__ASSIGNMENT__:
Dropping every picture, set down exactly the lines in the entries below, starting with the line with "This screenshot has height=425, width=545." and going on through the line with "You are a GUI".
----
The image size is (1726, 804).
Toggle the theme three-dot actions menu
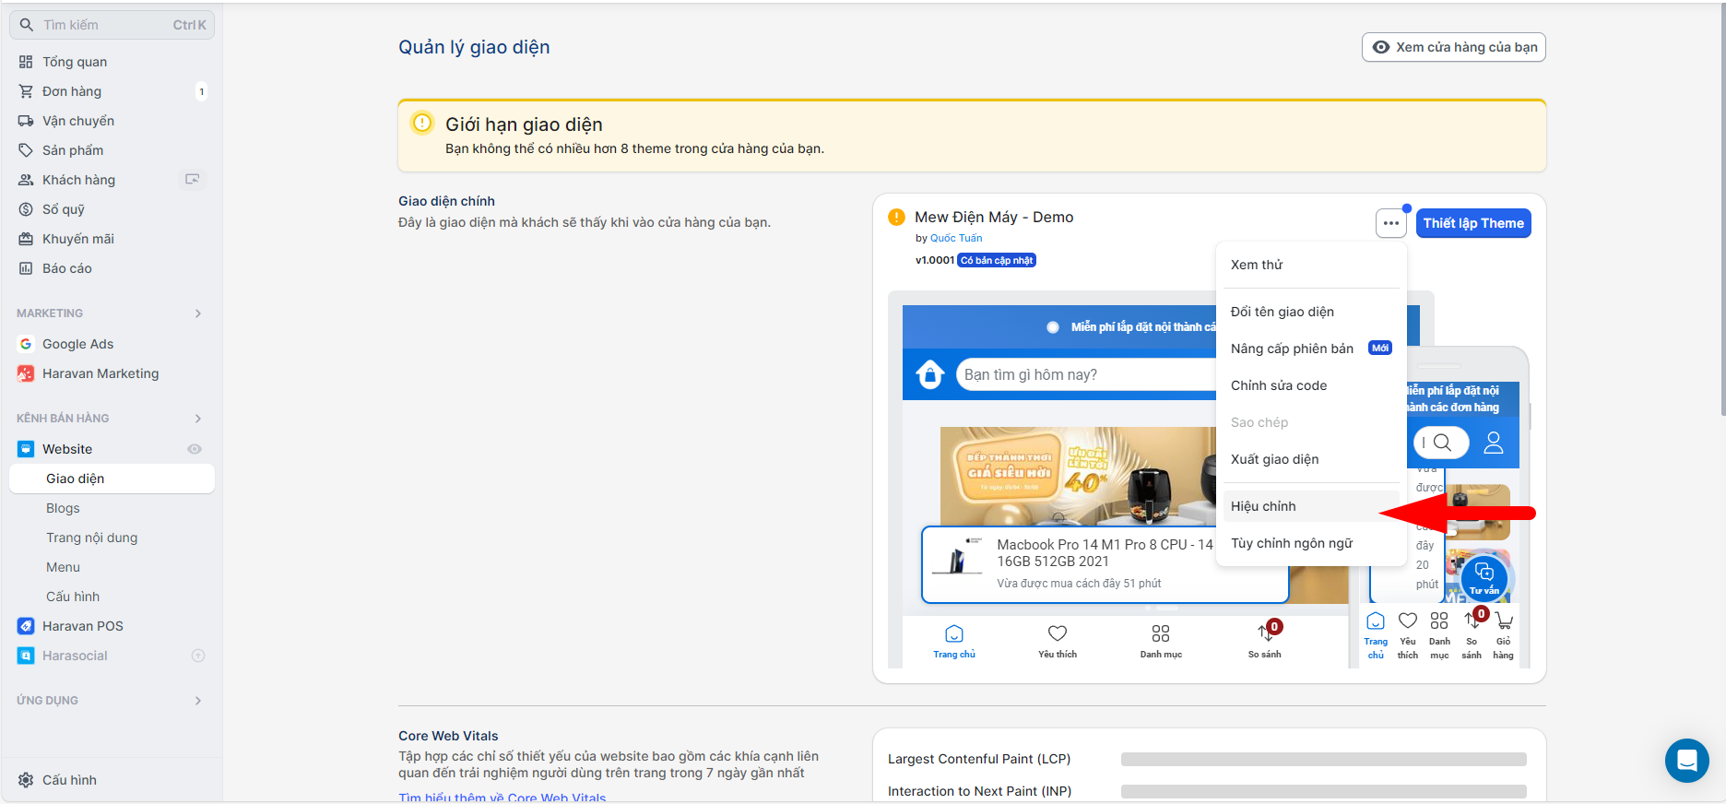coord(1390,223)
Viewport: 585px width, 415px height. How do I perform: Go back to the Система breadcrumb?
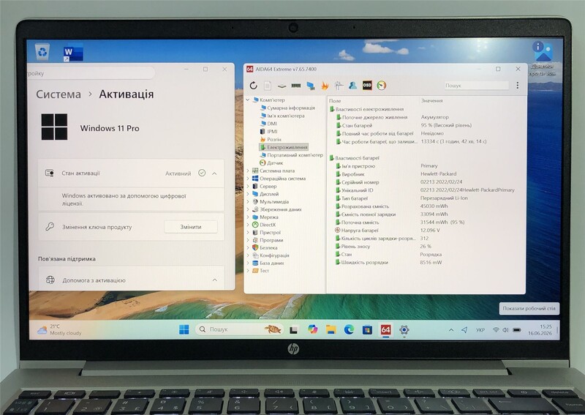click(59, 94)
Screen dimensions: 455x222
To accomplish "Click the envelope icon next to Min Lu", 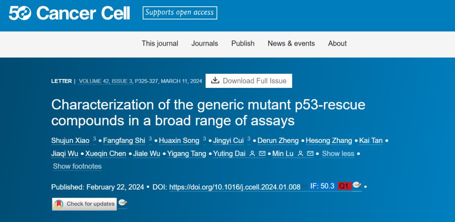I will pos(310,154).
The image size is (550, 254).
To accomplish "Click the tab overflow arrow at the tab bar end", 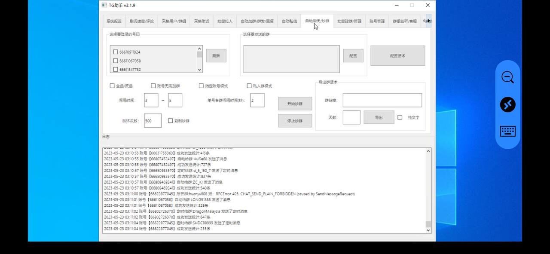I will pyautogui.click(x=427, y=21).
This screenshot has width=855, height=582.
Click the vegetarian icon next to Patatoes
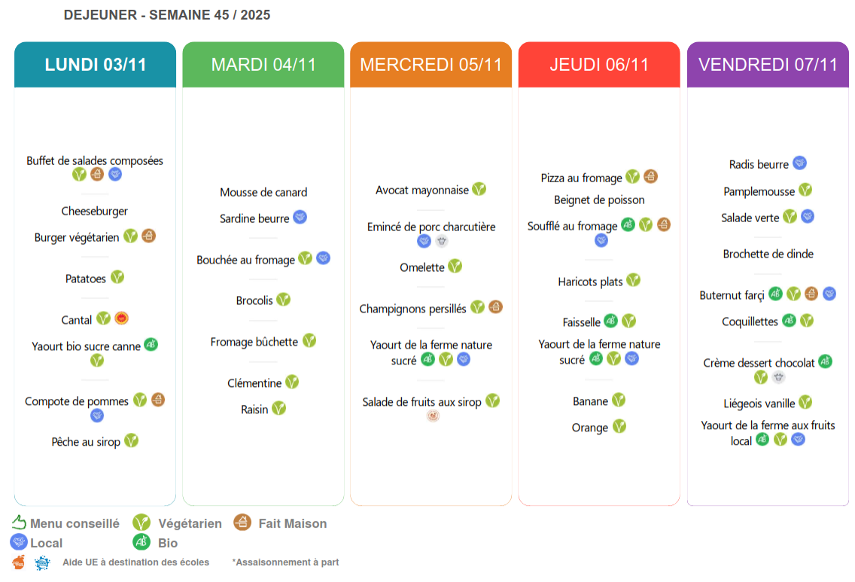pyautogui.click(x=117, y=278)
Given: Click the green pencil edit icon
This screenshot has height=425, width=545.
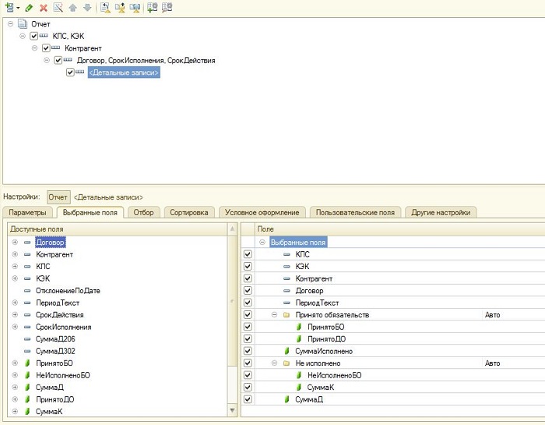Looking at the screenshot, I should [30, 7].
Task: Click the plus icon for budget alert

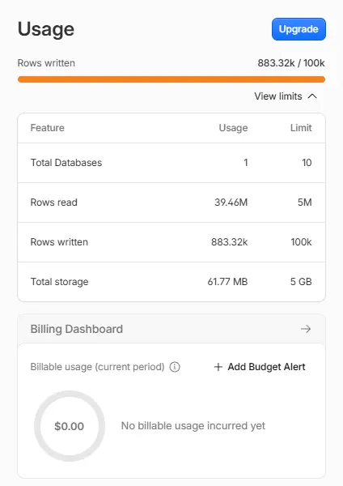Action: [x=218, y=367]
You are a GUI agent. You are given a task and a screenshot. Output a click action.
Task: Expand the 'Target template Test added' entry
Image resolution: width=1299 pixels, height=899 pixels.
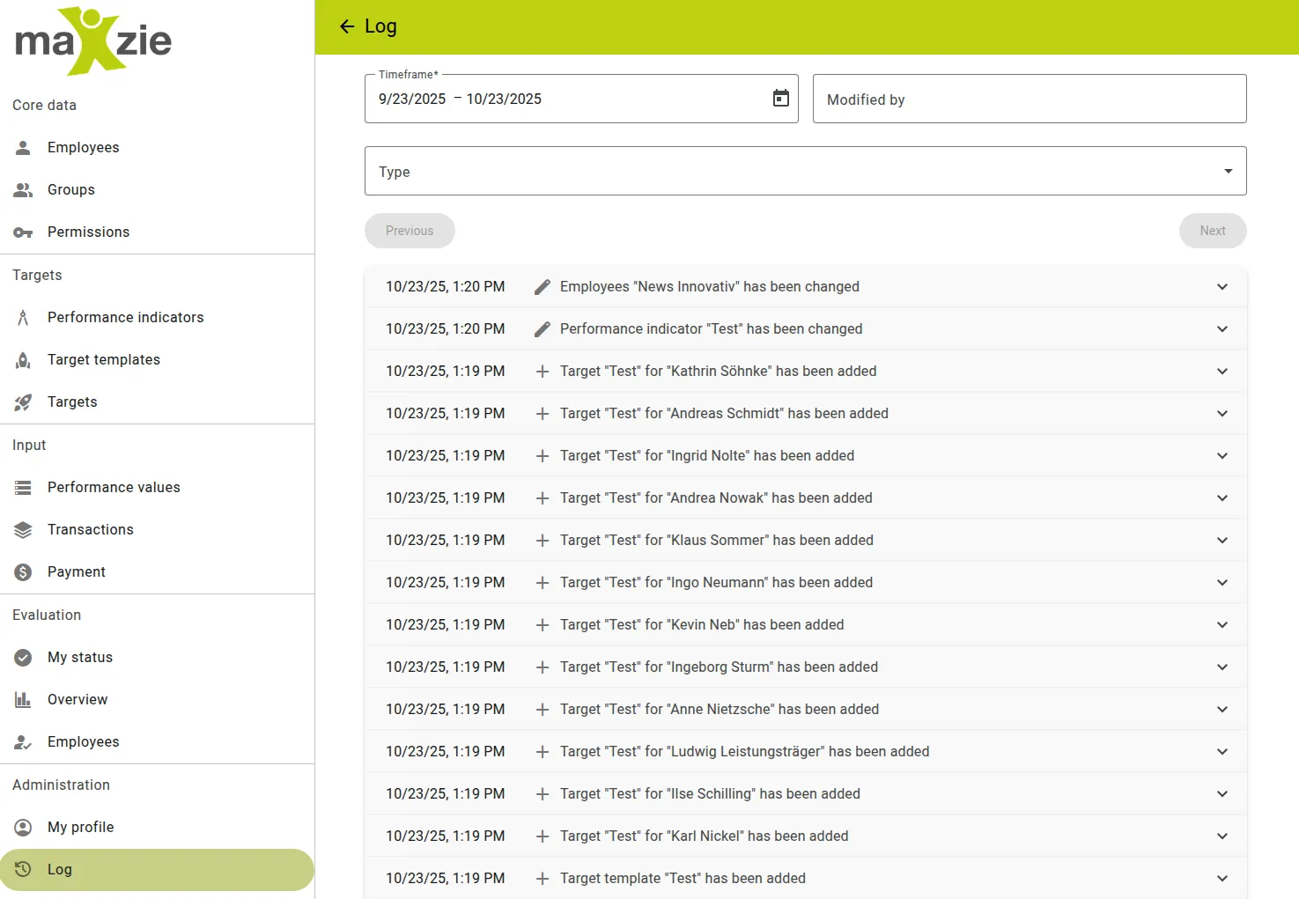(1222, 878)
----
__REPLY__:
This screenshot has height=425, width=545.
Looking at the screenshot, I should [30, 7].
Task: Click the plus icon for budget alert

Action: [x=218, y=367]
You are a GUI agent. You are given a task and a screenshot. Output a click action.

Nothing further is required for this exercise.